GARGIULO MONACHELLI GM; CAMPOS MELO D; DROPPELMANN C; KELLER B; DE NICOLA AF; GONZALEZ DENISELLE M.C; VOLKENING K; STRONG MJ

Congreso; 64th Annual Meeting of the American Academy of Neurology; 2012

Objective: To determine the differential expression and cellular localization of the A and B isoforms of the PR (PRA, PRB) between control subjects and ALS affected spinal cords. Background: Progesterone is neuroprotective in the Wobbler mouse model of motor neuron degeneration and in traumatic CNS injury. The effects of progesterone are, in part, mediated by the PR which regulates gene expression. Design/Methods: The cervical and lumbar regions of spinal cords were obtained from age-/sex-matched controls and sporadic ALS patients. In these regions, we performed immunohistochemistry, immunofluorescence (IF) and semi-quantitative RT-PCR analysis.
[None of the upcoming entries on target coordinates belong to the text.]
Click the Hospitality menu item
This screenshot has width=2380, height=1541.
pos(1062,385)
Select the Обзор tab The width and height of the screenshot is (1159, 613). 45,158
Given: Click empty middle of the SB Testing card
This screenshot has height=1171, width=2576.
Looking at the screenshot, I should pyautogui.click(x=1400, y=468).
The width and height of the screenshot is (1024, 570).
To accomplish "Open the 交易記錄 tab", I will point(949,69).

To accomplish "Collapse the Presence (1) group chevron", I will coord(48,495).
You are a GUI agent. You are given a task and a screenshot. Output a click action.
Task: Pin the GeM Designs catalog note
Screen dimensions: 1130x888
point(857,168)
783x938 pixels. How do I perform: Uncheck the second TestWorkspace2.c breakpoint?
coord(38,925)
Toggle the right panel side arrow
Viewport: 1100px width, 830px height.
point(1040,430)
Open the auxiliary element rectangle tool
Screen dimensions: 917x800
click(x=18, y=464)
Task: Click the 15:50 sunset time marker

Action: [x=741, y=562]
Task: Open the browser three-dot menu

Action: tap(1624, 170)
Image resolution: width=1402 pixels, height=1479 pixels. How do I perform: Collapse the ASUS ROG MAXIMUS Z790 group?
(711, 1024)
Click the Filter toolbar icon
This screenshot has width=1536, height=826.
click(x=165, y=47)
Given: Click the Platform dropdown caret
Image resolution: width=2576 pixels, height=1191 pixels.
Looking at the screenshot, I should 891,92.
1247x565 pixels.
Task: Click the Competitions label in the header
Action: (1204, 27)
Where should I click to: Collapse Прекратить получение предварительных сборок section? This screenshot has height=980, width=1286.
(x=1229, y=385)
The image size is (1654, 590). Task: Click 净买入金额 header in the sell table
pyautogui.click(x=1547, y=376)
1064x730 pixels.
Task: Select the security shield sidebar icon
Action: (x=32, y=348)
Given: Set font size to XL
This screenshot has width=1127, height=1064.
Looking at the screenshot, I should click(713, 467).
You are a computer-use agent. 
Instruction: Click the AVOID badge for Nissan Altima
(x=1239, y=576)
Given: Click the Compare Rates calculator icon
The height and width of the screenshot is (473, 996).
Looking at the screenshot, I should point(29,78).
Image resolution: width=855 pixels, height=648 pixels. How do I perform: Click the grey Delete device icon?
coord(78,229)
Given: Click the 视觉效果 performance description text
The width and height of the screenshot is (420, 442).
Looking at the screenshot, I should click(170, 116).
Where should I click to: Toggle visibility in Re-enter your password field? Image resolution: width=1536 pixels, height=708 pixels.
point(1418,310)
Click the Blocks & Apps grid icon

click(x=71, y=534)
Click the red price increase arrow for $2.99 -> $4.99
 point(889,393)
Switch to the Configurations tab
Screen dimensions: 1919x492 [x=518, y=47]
We used antibodies and primers recognizing both PRA+B or PRB only. IF was performed in PRA+B and using markers of endothelium (VWF), reactive astrocytes (GFAP), phosphorylated high molecular weight neurofilaments (SMI31) and neurons (NSE). Results: PRA+B mRNA expression at the lumbar level was significantly higher in ALS (n=6) than controls (n=3, p=0.04), whereas expression was similar in the cervical cord. In both spinal sections, PRB mRNA was 2-fold higher in ALS (p=ns). In ALS (n=9) and controls (n=7) PRA+B immunoreactivity (IR) was found in large caliber vessels and axonal processes. In vessels, IR was localized in endothelium and smooth muscle cells. Motor neurons were occasionally stained at the border of the plasma membrane and axon hillock but increased IR was found in the nerve roots. ALS patients presented higher IR than controls in these structures, in agreement with our mRNA data. Using IF, we observed the same localization of PRA+B, whereas no expression was observed in astrocytes. PRB was only observed in nuclei of endothelium and glia and also within some motor neurons. Conclusions: Both PR isoforms are present in human spinal cord and are possibly up-regulated in ALS. Blood vessels and nerve roots presented with the highest levels of IR. These findings suggest that PR may have a role in neo-vascularization, axonal integrity and myelination in ALS.